Bestätigung durch zweite Studie
Die zweite parallele Studie mit dem Titel „Neuropilin-1 is a host factor for SARS-
CoV-2 infection“ von einem Wissenschaftlerteam um James L. Daly von der Universität Bristol kommt zu ähnlichen Ergebnissen. Auch in ihren Experimenten verhinderte die Blockade dieser Wechselwirkung den Eintritt von SARS-CoV-2 und verminderte die Infektiosität in der Zellkultur. „Unsere Entdeckung der Bindung des SARS-CoV-2-Spikes an Neuropilin-1 und seiner Bedeutung für die Virusinfektiosität bietet einen bisher nicht erkannten Weg für antivirale Therapien zur Eindämmung der aktuellen COVID-19-Pandemie“, hoffen die Forscher aus Bristol.
Potenzielle Blocker bereits im Test
Für Balistreri ist es derzeit noch zu früh, darüber zu spekulieren, ob die direkte Blockierung von Neuropilin ein praktikabler therapeutischer Ansatz gegen SARS-CoV-2 sein könnte. In zukünftigen Studien müsse berücksichtigt werden, dass dies zu Nebenwirkungen führen könnte. Sein Labor teste aber bereits die Wirkung neuer Moleküle, die sein Team speziell entwickelt habe, um die Verbindung zwischen dem Virus und Neuropilin zu unterbrechen. „Die vorläufigen Ergebnisse sind sehr vielversprechend und wir hoffen, in naher Zukunft Validierungen in vivo zu erhalten“, resümiert der Virologe.

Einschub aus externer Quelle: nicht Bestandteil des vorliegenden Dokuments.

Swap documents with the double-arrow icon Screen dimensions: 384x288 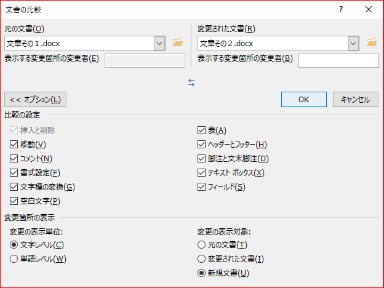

Drosten: Vielleicht der entscheidende Änderungspunkt
Der Virologe Christian Drosten von der Berliner Charité hatte sich anlässlich der beiden Veröffentlichungen im Preprint-Bereich in seinem COVID-19-Podcast vom 16. Juni 2020 ebenfalls schon zu Neuropilin geäußert und von einem „wichtigen zusätzlichen Wirtsfaktor“ gesprochen. ACE-2 sei das eigentliche Oberflächenmolekül, der eigentliche Rezeptor für das Virus. Nur mit Neuropilin alleine könnte das Virus sicherlich nicht zu einem epidemischen Krankheitserreger werden, so seine Überzeugung. Allerdings könnte die zusätzliche Verfügbarkeit von Neuropilin, gerade auch an Schleimhäuten des oberen Respirationstrakts, durchaus der entscheidende Änderungspunkt gewesen sein, wie das SARS-2-Virus diese Übertragbarkeit über den oberen Respirationstrakt gewonnen habe und damit dann auch letztlich zu einem Pandemie-Erreger geworden sei. Die Ergebnisse der Arbeiten hält er für relativ klar. Schließlich seien zwei Forschungsgruppen unabhängig voneinander zum selben Schluss gekommen.